Ergonomics: Redesigning a Tire Lever
Our assignment focused on iterative design of a handle– grounded in evaluation and testing. The initial phase involved employing analytical evaluation techniques, such as RULA, and subjective hand pressure mapping to narrow down our design space. Our objective was to refine our design direction based on a second round of user feedback. Instructors emphasized the significance of these iterative processes, especially when dealing with physical human factors and ergonomics.
We began with an initial study of our tool of choice: a tire lever, looking at pain points and where force was primarily applied. We started with very rough foam prototypes and took advantage of a “build to think” model, taking into consideration that leverage was a big aspect of using the tool. We tested with a handful of users who were knowledgeable about bikes, and used that information to develop more refined foam prototypes. Orthographic projections were necessary for understanding the shape and how to create it with the foam cutter.

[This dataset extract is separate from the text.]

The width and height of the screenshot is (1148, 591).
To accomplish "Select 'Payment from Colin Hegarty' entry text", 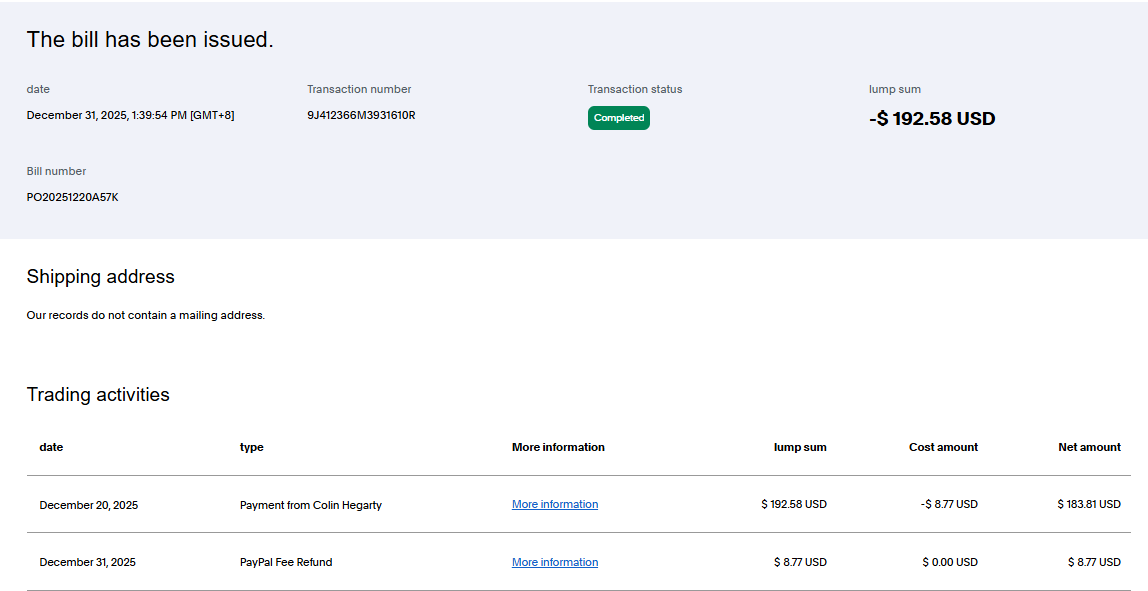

We evaluated 4 foam tire lever prototypes with new ergonomic handles of varying size and shape, and presented a summary of our findings. The outcome was a detailed document summarizing user feedback. From this, we selected one design to advance further in the design process, which was documented and presented in a 5-minute presentation, encapsulating the essence of the entire project.
In this project, our team struggled to find relevant users who had experience with using a tire lever. However, I tried to offset this by conducting as in depth an interview/testing with Jack, which provided a strong foundation for our analysis.